When I look around at the people I know, I am astonished by how many years they have spent togehter. My parents were married for 29 years. 29 years, that is a long time, longer than I have been alive. I remember when Carrie and I went to a 50th wedding anniversary for a relative of hers. 50 years together! Carrie’s grandparents were (or have been) married for over 70 years. They got married during the Great Depression. While I don’t know exactly how long your parents have been married, it has been awhile. Probably felt like longer than it actually was sometimes.

All of these people have something in common; it was really hard sometimes, excruciatingly hard even. They might have felt like giving in, giving up, quitting, but they didn’t. They persevered.

My grandfather told me that marriage isn’t a 50/50 deal, it is both people giving 100%. Remember that when it gets hard. The harder life gets, the more you have to work at keeping together. One of the things I have learned through my five years of marriage is that the worst arguments will be over the stupidest stuff. Like forgetting to use a 30 cent coupon at the store. Carrie's parents had an argument over a salt shaker and my parents fought over pancakes. Of course the cause of these fights is never a salt shaker, or even pancakes, but some other issue that wasn't dealt with properly and is simmering under the surface, waiting to erupt.

Good communication can help keep these arguments from rearing their ugly heads.

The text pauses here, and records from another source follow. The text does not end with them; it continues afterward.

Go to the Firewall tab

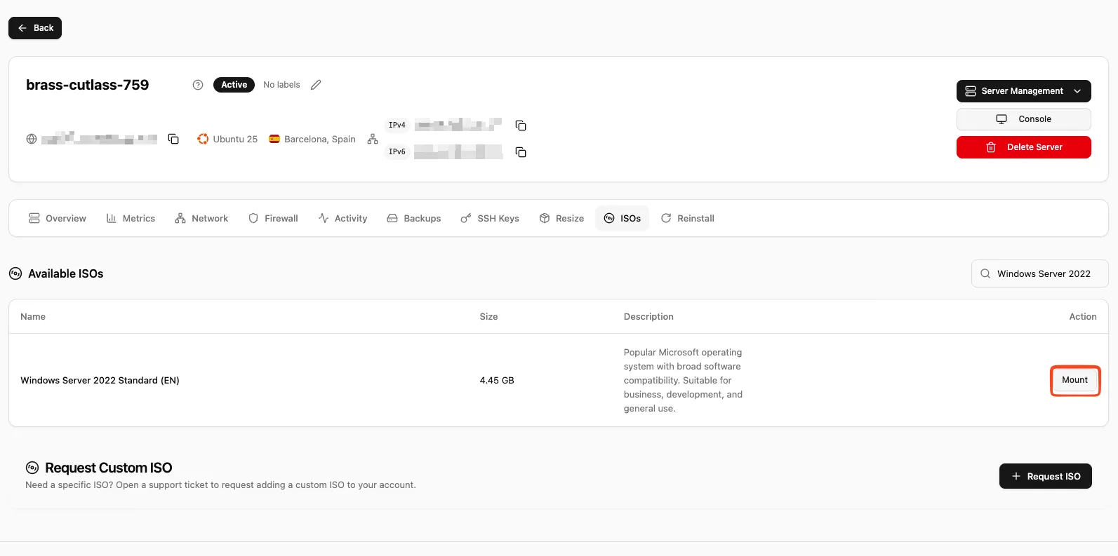click(273, 219)
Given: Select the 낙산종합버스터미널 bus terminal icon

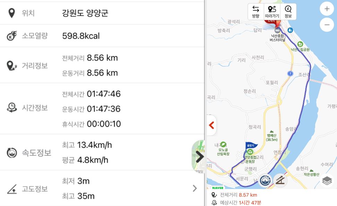Looking at the screenshot, I should coord(277,30).
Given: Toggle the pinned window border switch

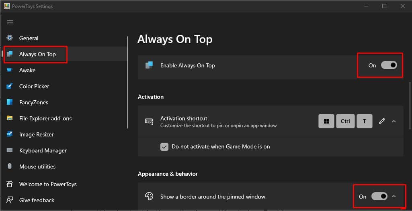Looking at the screenshot, I should (x=379, y=196).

You might not have to agree with each other's point of view on a subject, but you MUST listen to it.

There will most likely be a point in your lives when you will ask, “Why am I doing this?”

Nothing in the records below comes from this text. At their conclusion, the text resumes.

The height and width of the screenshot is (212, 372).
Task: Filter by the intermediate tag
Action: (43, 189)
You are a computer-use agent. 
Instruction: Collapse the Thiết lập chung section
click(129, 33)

I don’t know. You will have to come up with your own answer. Personally I married Carrie for the tax deduction. I thought I could make money by tying the knot. After a recent cost analysis I realize that I have been screwed.

It is obvious that Carrie and Amanda's reason for wanting to get married wasn't due to our good looks, since, well, let’s be honest Jeff, you and I are butt-ugly.

Ok, let’s check the old toast to do list , I have offered wisdom, insulted the groom, so all that is left is to compliment the bride.

Amanda, you look very nice.

Raise glass

Good luck to both of you and may you both have endless patience with each other.

Ok, let's eat.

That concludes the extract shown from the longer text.